Since rAAVs first were mooted to have clinical gene therapy promise more than 20 years ago, there has been a constant pursuit to generate and isolate novel AAV capsids with new properties [29]. As AAV gene therapy is actively moving into human clinical trials, there is a constant need and desire to improve the virus properties in terms of transduction efficiency, tissue tropism and immunogenicity [97]. In the case of DMD, an AAV serotype that is muscle-tropic and preferentially transfers gene into muscle cells would be ideal [98], especially because currently, a high dosage to achieve body-wide transduction is needed to treat DMD. Delivering therapeutic constructs using muscle-specific AAVs will improve the clinical outcome of the treatments. In addition, a lower dosage will be required for treatment, reducing potential immune response and also inevitably reducing the cost of treatment.

It should be noted that, poorly understood and even perhaps as yet unidentified; age, body-mass, or sex-related differences may exist in the efficiency of systemic AAV transduction. For example, in the context of SMA gene therapy, the effectiveness seen in neonates seems to be reduced when later-onset forms are treated [99]. In the context of DMD gene therapy, the main target organ, skeletal musculature, is undergoing progressive wasting, diminution and fibrotic remodelling as patients age [100]. Furthermore, the impact of relevant immune reactions may also be evolving with age in patient cohorts. Currently, GCs are routinely used prophylactically or reactively to control elevated serum levels of liver marker enzymes commonly considered to result from autoimmune reactivity to AAV transduced hepatocytes and appears to be a successful strategy in young patients. Several alternative immunomodulatory drug regimens are also being evaluated to either suppress existing or dose-reactive AAV immunity which may allow primary dosing in AAV seropositive individuals or re-dosing of gene therapies [101, 102]. The prevention, circumvention or control of adverse immunity is an area of ongoing research both clinically and in animal model systems which is crucial to the future development of the AAV gene therapy field in general.
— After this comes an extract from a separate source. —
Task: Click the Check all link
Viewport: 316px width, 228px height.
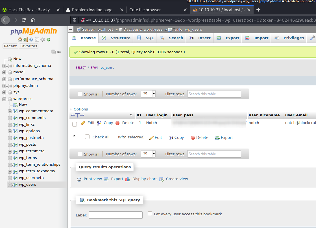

In addition, despite the fact that the current microdystrophins in clinical trial have been shown to be highly effective in rodent and canine models of DMD [9, 50, 103], and with indications of safety and some clinical benefit in humans (Table 1), it remains a formal possibility that they will prove less effective in the context of human clinical trials. Only time will tell, but it seems unlikely that current AAV-microdystrophins and current dose administration regimens with lead to a complete disease remission.

The AAV gene therapy field is expanding exponentially, and we are just at the beginning of an important era [29]. Other therapies such as exon skipping, stop codon readthrough, novel steroids, anti-inflammatories and anti-fibrotics may also prove beneficial, although sometimes only to a proportion of DMD patients that carry specific mutations, but there is nevertheless the realistic potential of combinations of therapies to achieve greater clinical efficacy.
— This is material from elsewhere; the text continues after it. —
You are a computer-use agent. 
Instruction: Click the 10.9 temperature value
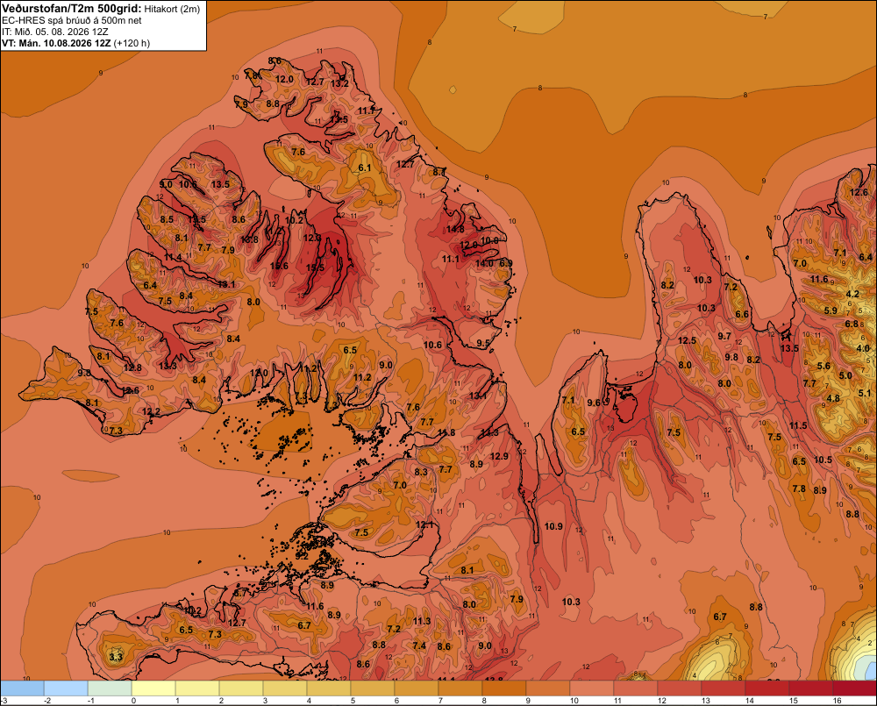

This article was written as part of a special issue published on the occasion of the 80th birthday of Professor Terry Partridge and to celebrate his ongoing contributions to science. We would like to acknowledge the support, enthusiasm, inspiration and friendship of Professor Partridge, and his important contributions to the neuromuscular biology, Duchenne muscular dystrophy and the gene and cell therapy field, the community and literature over many decades.